AgentSkillsCN

rai-session-start

在回顾验证、合并、清理与进度更新之后,完成一次故事。在审查结束后使用此功能,以正式结束故事的生命周期。

SKILL.md
--- frontmatter
name: rai-session-start
description: >
  Begin a session by loading context bundle, interpreting it, and proposing work.
  CLI does all data plumbing; skill does inference interpretation.

license: MIT

metadata:
  raise.work_cycle: session
  raise.frequency: per-session
  raise.fase: "start"
  raise.prerequisites: ""
  raise.next: ""
  raise.gate: ""
  raise.adaptable: "true"
  raise.version: "4.0.0"

Session Start

Purpose

Load deterministic context bundle from CLI, interpret it, propose focused work. The CLI assembles all data (profile, session state, memory graph, deadlines, coaching). The skill only does inference: interpret and present.

Mastery Levels (ShuHaRi)

Experience level is in the context bundle — adapt output verbosity accordingly.
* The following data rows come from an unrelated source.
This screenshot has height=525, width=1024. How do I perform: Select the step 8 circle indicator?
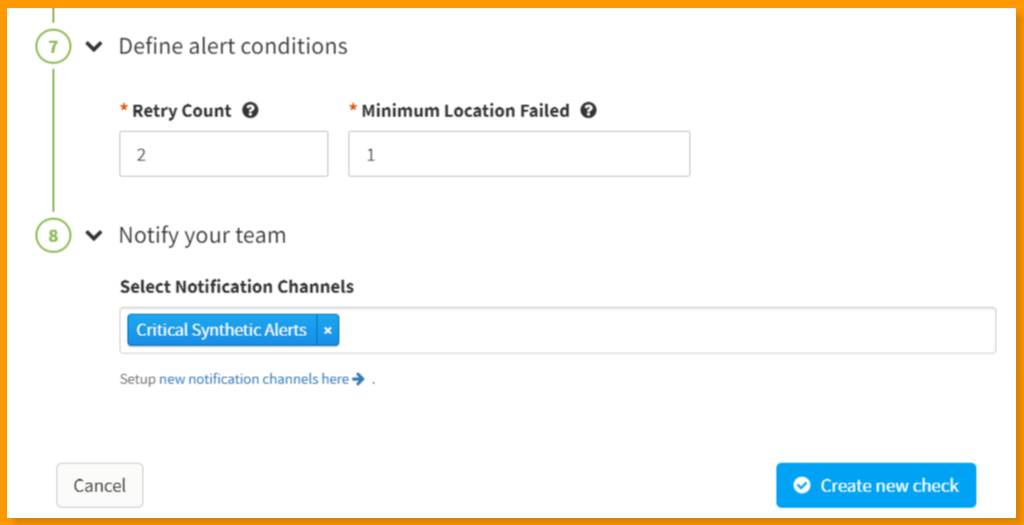tap(53, 235)
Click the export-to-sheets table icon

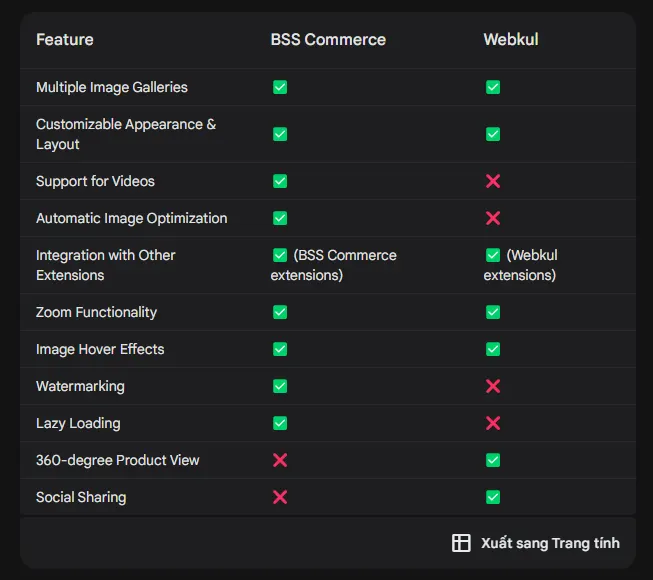[461, 543]
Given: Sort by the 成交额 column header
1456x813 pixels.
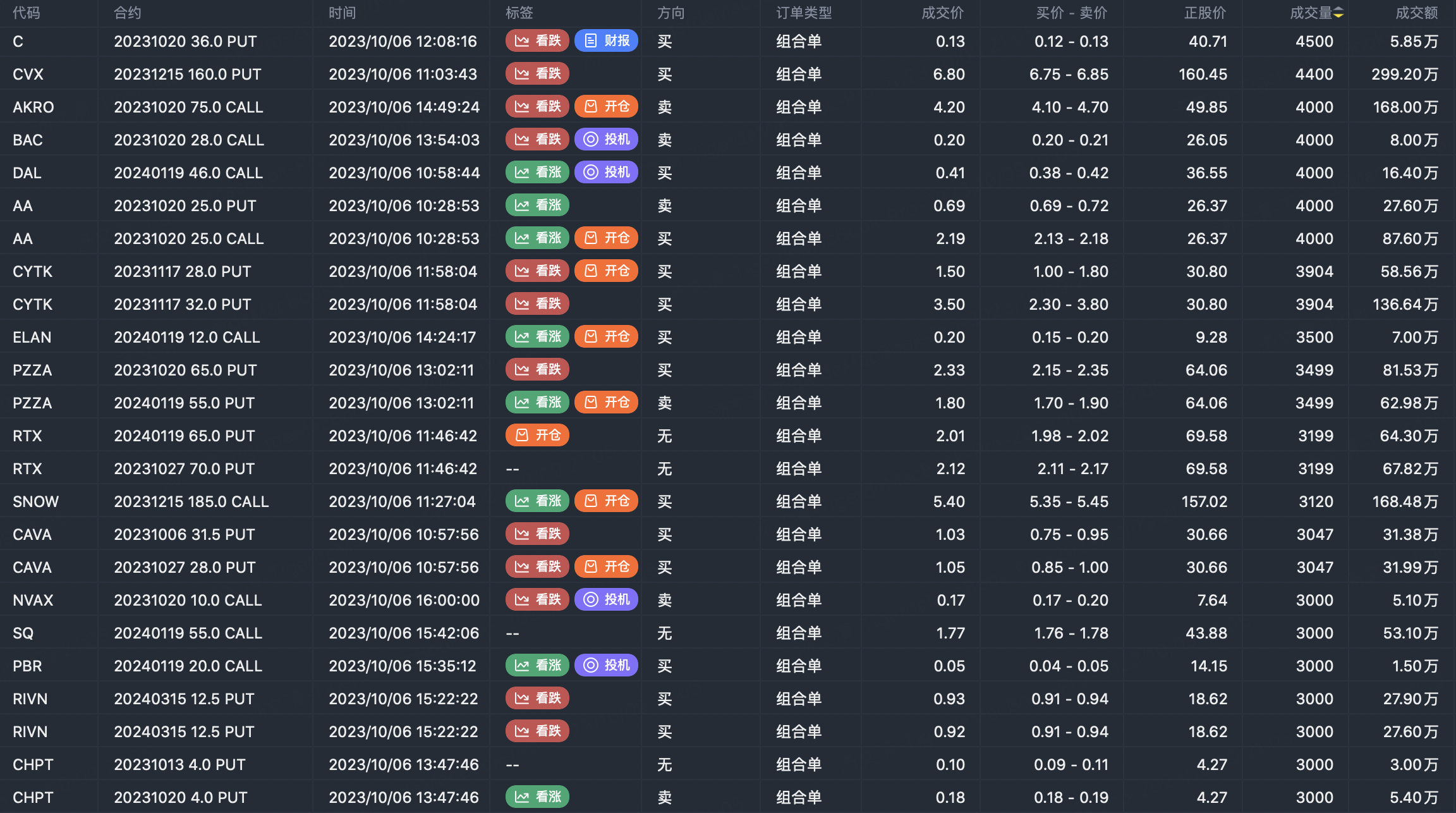Looking at the screenshot, I should (x=1416, y=13).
  • Shu: Detailed explanations, teach concepts
  • Ha: Balanced output, explain new concepts only
  • Ri: Minimal output, essentials only

Steps (2)

Step 1: Load Context Bundle

bash
rai session start --project "$(pwd)" --context

This single command:

  • Loads developer profile from ~/.rai/developer.yaml
  • Loads session state from .raise/rai/session-state.yaml
  • Queries memory graph for foundational patterns
  • Assembles a ~150 token context bundle
  • Records the session start (increments count, sets active session)
  • Warns about orphaned sessions if detected

First-time user: If no profile exists, ask for name:

bash
rai session start --name "Name" --project "$(pwd)" --context

If graph unavailable: Run rai memory build first, then retry.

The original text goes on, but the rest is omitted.